— BEGIN SELECTED PASSAGE —

Page MenuHomePhabricator

Provide BlahTex as an extension
Closed, ResolvedPublic

Description

Author: lethe

Description:
According to recent discussion at http://en.wikipedia.org/wiki/Wikipedia_talk:WikiProject_Mathematics#MathML_.2F_improved_TeX_support, the developers
of Blahtex feel that the software is ready and the time is right to start taking steps towards committing Blahtex into a future version of MediaWiki and
deploying it on WikiMedia sites.

Let this bug report be a feature request for merging Blahtex into the MediaWiki tree. Let us discuss what we need to do to make sure the code is ready, and
then let's do it. There are many myths about why Blahtex cannot or should not be adopted, let us also dispel them.


Version: unspecified
Severity: enhancement
URL: http://gva.noekeon.org/blahtexml/

Details

Reference
bz6383

Event Timeline

bzimport raised the priority of this task from to Low.Nov 21 2014, 9:21 PM
bzimport added a project: Math.
bzimport set Reference to bz6383.
bzimport added a subscriber: Unknown Object (MLST).

CC'ing Aryeh Gregor who has a "MathML support" in his MediaWiki todo list.

— END SELECTED PASSAGE —
— BEGIN STORED RECORDS —

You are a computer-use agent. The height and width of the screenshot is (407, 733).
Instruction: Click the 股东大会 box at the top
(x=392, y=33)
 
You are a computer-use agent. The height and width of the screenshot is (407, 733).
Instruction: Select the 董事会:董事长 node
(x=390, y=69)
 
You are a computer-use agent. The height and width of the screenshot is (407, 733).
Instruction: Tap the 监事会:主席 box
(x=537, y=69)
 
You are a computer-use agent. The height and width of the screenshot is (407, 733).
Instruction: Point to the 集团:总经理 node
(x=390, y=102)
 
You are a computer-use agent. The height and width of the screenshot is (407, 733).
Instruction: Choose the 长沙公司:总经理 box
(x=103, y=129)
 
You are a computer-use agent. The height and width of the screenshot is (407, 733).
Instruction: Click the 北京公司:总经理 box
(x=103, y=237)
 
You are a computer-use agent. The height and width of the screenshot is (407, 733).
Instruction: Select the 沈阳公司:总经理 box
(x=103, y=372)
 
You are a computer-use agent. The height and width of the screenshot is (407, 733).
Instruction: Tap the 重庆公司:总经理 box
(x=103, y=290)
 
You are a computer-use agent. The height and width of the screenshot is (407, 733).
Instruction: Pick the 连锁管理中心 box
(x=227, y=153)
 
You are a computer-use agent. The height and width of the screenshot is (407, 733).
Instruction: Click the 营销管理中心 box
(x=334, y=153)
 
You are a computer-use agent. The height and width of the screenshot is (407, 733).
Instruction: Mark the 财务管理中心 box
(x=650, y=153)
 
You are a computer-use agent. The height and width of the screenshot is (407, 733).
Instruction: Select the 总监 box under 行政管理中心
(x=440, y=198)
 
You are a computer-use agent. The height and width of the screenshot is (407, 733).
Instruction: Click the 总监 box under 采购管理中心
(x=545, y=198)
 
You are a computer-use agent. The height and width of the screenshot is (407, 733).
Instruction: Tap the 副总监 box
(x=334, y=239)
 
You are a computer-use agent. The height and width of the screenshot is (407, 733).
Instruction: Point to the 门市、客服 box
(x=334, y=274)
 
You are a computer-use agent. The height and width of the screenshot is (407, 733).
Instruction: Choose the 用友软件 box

— END STORED RECORDS —

▶ _REQUESTS_
#1 According to the Blahtex task page, what severity does the request have?
#2 Repeat the Blahtex task page word for word, from "Author: lethe" to "on WikiMedia sites.".
#3 Pick up the Blahtex task page after its last line and continue writing it.
The records stand apart from the Blahtex task page and are separate material.

▶ _OUTPUTS IN ORDER_
#1 Enhancement.

#2
Author: lethe

Description:
According to recent discussion at http://en.wikipedia.org/wiki/Wikipedia_talk:WikiProject_Mathematics#MathML_.2F_improved_TeX_support, the developers
of Blahtex feel that the software is ready and the time is right to start taking steps towards committing Blahtex into a future version of MediaWiki and
deploying it on WikiMedia sites.

#3
The lack of support for MathML is the major issue in my daily use of Wikipedia and I personally feel very uncomfortable to read articles with the horrible PNG images as formulas. Hence I would definitely appreciate seeing this bug fixed and hopefully the advent of HTML5 will make this feasible. I'm commenting on this bug in order to open a discussion about a future integration of MathML in Wikipedia.

First, as said in the first comment, the purpose was to merge the Blahtex extension into Mediawiki tree. This extension, initially developed by David Harvey, is able to do TeX-to-MathML or TeX-to-PNG conversion and could replace texvc:

http://www.mediawiki.org/wiki/Extension:Blahtex

Some efforts were made to integrate Blahtex. It seems that the idea was to use Blahtex as a fallback of texvc for the TeX-to-PNG conversion ; and to use Blahtex for the TeX-to-MathML when the user enables MathML rendering. It was also needed to serve Wiki pages as XHTML but this won't be an issue any more with HTML5. Here is the instruction page:

http://www.mediawiki.org/wiki/Extension:Blahtex/Embedding_Blahtex_in_MediaWiki

I wonder whether this integration project is discontinued. The Wiki demo of Jitse Niesen at http://wiki.blahtex.org/ is no longer available and the last commit in http://cvs.berlios.de/cgi-bin/viewvc.cgi/blahtex/blahtex/ dated back to 2006/04/10.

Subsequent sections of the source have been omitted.